When real life intervenes…

My latest book, Michael (the final in the a historical fiction trilogy, The Triptych Chronicle) is taking me the longest  to write of all eleven titles in my list. It’s not writer’s block, it’s not that I don’t like the story arc or the characters.

It’s simply life…

I finished Book Two (Guillaume) in October last year and it was booked into a pre-order deal with Amazon. It had been edited, formatted, a wonderful cover designed and I just placed in the Amazon cupboard and left it there, forgetting all about it because my husband had been told we must travel interstate for him to have a cancer operation. I forgot the date of release, did no marketing and concentrated entirely on what was happening with my husband.

Once we had returned home, I suddenly realised Guillaume was out there, but my energies were required for my husband’s recuperation, not book marketing. Quite simply, I left the title to its own devices. But I began to write another book. For weeks a story had been whispering in my head and thus I began a return to fantasy with Cabinet of Curiosities. It became an escape through tough times until I realised it would be more than 12 months before the last novel in The Triptych Chronicle would have the first words written. Worse – two years before I could release it, because I take 12 months to write a novel (usually) and that is way too long when one has readers kindly waiting to to finish the series.

So Cabinet, with its eerie Other characters and exotic settings, was shelved and Michael begun.

Not long after Michael and I took our first steps toward twelfth century Constantinople together, I was invited to submit to an  anthology with Inkslingers Veterans who raise money for cancer research.  I honestly sat back and mused on how Fate really does strange things at times. ‘I would love to do it,’ I replied, thinking back over the months that my husband and I had just experienced.

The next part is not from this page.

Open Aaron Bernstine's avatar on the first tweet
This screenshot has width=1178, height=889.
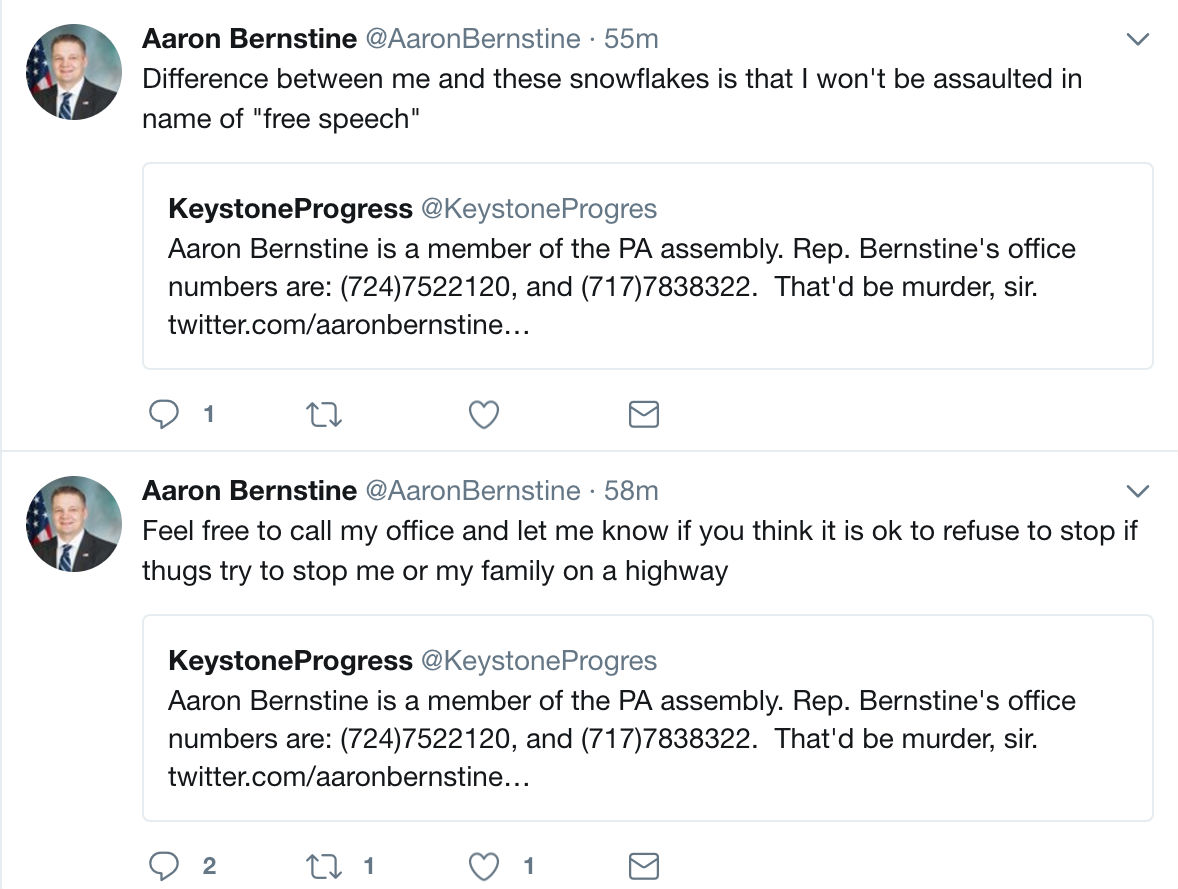pos(74,72)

The title of the anthology is Tales from a Carboot Sale and with a simple but fascinating premise, we were able to choose any genre. I chose fantasy and LOVED writing the story called Matrushka, about a contemporary bookseller with strange friends. Tales from a Carboot Sale is due for release any day now and I can say quite readily that I didn’t mind at all that it broke into my normal schedule.

Not long after the Inkslingers’s invitation, I received a further invitation to submit to another anthology, a literary fiction collection called Winter’s End, with a group called Della Robbia, where each writer takes a particular timeframe and writes a story that includes a seasonal flavour within that timeframe.

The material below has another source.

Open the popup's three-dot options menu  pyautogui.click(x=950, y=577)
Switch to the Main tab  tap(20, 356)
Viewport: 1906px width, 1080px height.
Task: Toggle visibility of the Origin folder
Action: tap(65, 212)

I was allotted the twelfth century and I was happy, happy, happy as I set about writing a story called Vielle, about a troubadour with ambitions. This collection of stories is so fresh, so exciting, so marvellous that I feel honoured to be part of it.

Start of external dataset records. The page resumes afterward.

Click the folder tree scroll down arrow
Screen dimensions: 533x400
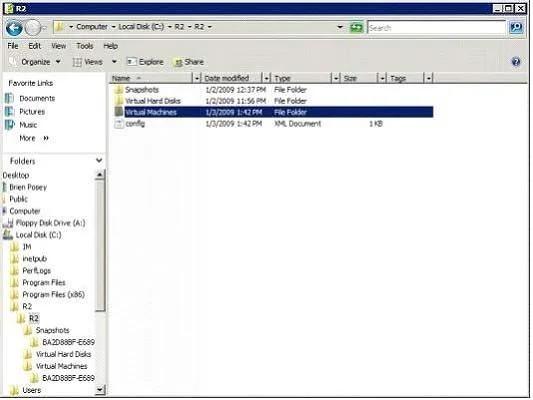point(100,390)
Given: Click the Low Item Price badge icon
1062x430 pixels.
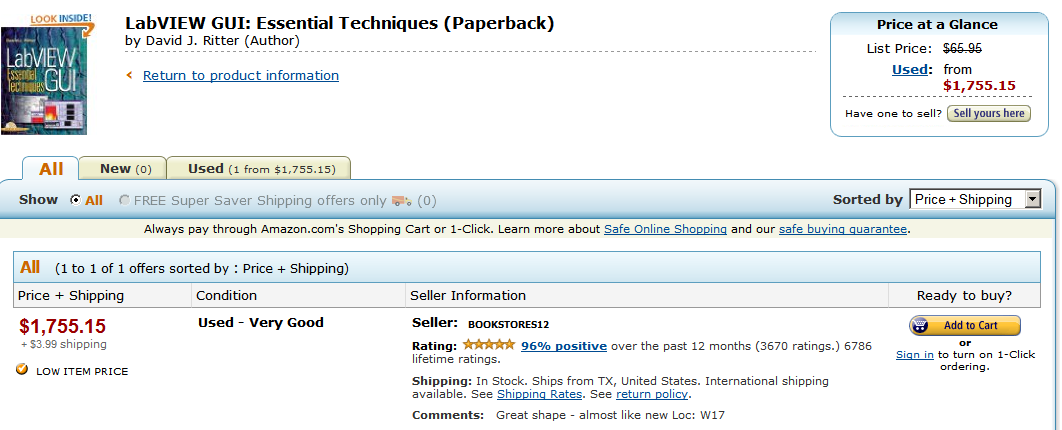Looking at the screenshot, I should coord(22,370).
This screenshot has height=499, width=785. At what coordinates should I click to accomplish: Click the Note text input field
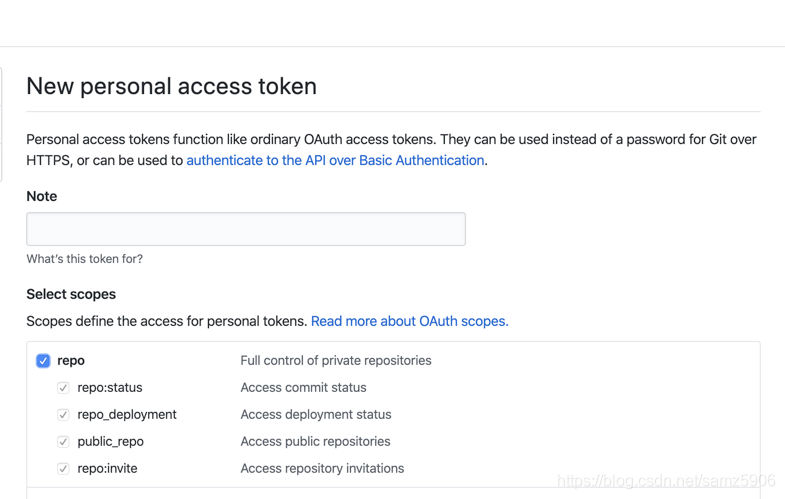tap(245, 229)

That said, between the two anthologies, I lost significant novel writing time. I was till writing blogs of course, and also  the odd 100-200 words for Michael. But real-life stepped in and turned me in a completely different direction. My son decided to get married with all that such a thing involves, my daughter had a gallbladder operation and found an exciting new job in another city, my mother’s house had to be prepared for sale, our gardens needed me (and I needed them), and I was once again involved on the political edge of an anti-salmon farm lobby.

Thus you can see, life intervenes.

It does slow one down, of course, but that’s the way of it. Real life is like that and to fight against it is pointless.

I’ve always been the kind of writer with appalling discipline – show me the sun, my dog, my gardens and the open spaces and I leave the keyboard behind without a second thought. But you know, I think that’s what real life is all about. If one ignores it, if one isn’t involved soaking up experiences, then one really hasn’t got the wherewithal to write a legitimate story, has one?